##### SUPPLIED INFORMATION #####

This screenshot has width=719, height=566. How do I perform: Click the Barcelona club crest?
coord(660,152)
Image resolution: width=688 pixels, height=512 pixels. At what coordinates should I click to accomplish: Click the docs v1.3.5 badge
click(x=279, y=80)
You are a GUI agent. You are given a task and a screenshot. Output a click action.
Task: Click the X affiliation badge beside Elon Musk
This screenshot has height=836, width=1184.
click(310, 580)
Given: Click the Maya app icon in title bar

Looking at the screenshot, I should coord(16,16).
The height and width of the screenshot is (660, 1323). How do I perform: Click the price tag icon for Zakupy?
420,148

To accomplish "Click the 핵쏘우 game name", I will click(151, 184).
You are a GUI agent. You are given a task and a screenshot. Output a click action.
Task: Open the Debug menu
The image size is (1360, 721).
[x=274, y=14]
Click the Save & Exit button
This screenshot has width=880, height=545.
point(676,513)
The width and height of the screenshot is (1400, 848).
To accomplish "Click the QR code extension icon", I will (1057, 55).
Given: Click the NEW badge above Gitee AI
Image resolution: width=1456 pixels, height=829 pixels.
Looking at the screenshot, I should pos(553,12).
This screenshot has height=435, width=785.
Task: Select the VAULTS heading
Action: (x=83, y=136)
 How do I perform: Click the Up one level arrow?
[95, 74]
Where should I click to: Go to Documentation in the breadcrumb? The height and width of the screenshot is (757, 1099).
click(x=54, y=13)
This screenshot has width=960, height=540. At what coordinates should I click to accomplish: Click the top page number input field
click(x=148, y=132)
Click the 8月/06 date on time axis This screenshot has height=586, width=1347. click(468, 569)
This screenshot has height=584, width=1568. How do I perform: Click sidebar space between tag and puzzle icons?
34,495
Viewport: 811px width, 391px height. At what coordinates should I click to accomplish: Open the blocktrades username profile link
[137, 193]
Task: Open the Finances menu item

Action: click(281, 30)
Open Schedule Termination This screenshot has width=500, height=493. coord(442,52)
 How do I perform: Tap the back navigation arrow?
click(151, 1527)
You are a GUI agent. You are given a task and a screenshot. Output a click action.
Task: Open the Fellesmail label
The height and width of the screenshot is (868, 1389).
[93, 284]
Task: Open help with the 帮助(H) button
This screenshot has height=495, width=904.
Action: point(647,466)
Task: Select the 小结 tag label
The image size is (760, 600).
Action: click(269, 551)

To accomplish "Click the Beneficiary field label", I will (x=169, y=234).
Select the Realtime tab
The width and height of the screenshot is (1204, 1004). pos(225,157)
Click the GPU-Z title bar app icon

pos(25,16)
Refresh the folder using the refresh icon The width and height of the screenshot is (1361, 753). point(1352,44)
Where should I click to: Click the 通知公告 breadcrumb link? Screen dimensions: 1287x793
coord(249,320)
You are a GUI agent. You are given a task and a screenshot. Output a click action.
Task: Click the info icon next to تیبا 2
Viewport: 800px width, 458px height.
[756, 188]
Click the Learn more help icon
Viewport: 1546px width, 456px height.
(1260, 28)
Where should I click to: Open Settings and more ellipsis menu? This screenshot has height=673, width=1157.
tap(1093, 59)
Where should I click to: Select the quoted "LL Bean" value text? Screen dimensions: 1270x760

#####

▸ **PROMPT**: Transcribe all the data word for word, as it appears above.

▸ **COMPLETED TASK**:
This screenshot has width=719, height=566. How do I perform: Click the Barcelona club crest?
coord(660,152)
Image resolution: width=688 pixels, height=512 pixels. At what coordinates should I click to accomplish: Click the docs v1.3.5 badge
click(x=279, y=80)
You are a GUI agent. You are given a task and a screenshot. Output a click action.
Task: Click the X affiliation badge beside Elon Musk
This screenshot has height=836, width=1184.
click(310, 580)
Given: Click the Maya app icon in title bar

Looking at the screenshot, I should coord(16,16).
The height and width of the screenshot is (660, 1323). How do I perform: Click the price tag icon for Zakupy?
420,148

To accomplish "Click the 핵쏘우 game name", I will click(151, 184).
You are a GUI agent. You are given a task and a screenshot. Output a click action.
Task: Open the Debug menu
The image size is (1360, 721).
[x=274, y=14]
Click the Save & Exit button
This screenshot has width=880, height=545.
point(676,513)
The width and height of the screenshot is (1400, 848).
To accomplish "Click the QR code extension icon", I will (1057, 55).
Given: Click the NEW badge above Gitee AI
Image resolution: width=1456 pixels, height=829 pixels.
Looking at the screenshot, I should pos(553,12).
This screenshot has height=435, width=785.
Task: Select the VAULTS heading
Action: (x=83, y=136)
 How do I perform: Click the Up one level arrow?
[95, 74]
Where should I click to: Go to Documentation in the breadcrumb? The height and width of the screenshot is (757, 1099).
click(x=54, y=13)
This screenshot has width=960, height=540. At what coordinates should I click to accomplish: Click the top page number input field
click(x=148, y=132)
Click the 8月/06 date on time axis This screenshot has height=586, width=1347. click(468, 569)
This screenshot has height=584, width=1568. How do I perform: Click sidebar space between tag and puzzle icons?
34,495
Viewport: 811px width, 391px height. At what coordinates should I click to accomplish: Open the blocktrades username profile link
[137, 193]
Task: Open the Finances menu item

Action: click(281, 30)
Open Schedule Termination This screenshot has width=500, height=493. coord(442,52)
 How do I perform: Tap the back navigation arrow?
click(151, 1527)
You are a GUI agent. You are given a task and a screenshot. Output a click action.
Task: Open the Fellesmail label
The height and width of the screenshot is (868, 1389).
[93, 284]
Task: Open help with the 帮助(H) button
This screenshot has height=495, width=904.
Action: point(647,466)
Task: Select the 小结 tag label
The image size is (760, 600).
Action: click(269, 551)

To accomplish "Click the Beneficiary field label", I will (x=169, y=234).
Select the Realtime tab
The width and height of the screenshot is (1204, 1004). pos(225,157)
Click the GPU-Z title bar app icon

pos(25,16)
Refresh the folder using the refresh icon The width and height of the screenshot is (1361, 753). point(1352,44)
Where should I click to: Click the 通知公告 breadcrumb link? Screen dimensions: 1287x793
coord(249,320)
You are a GUI agent. You are given a task and a screenshot. Output a click action.
Task: Click the info icon next to تیبا 2
Viewport: 800px width, 458px height.
[756, 188]
Click the Learn more help icon
Viewport: 1546px width, 456px height.
(1260, 28)
Where should I click to: Open Settings and more ellipsis menu? This screenshot has height=673, width=1157.
tap(1093, 59)
Where should I click to: Select the quoted "LL Bean" value text? Screen dimensions: 1270x760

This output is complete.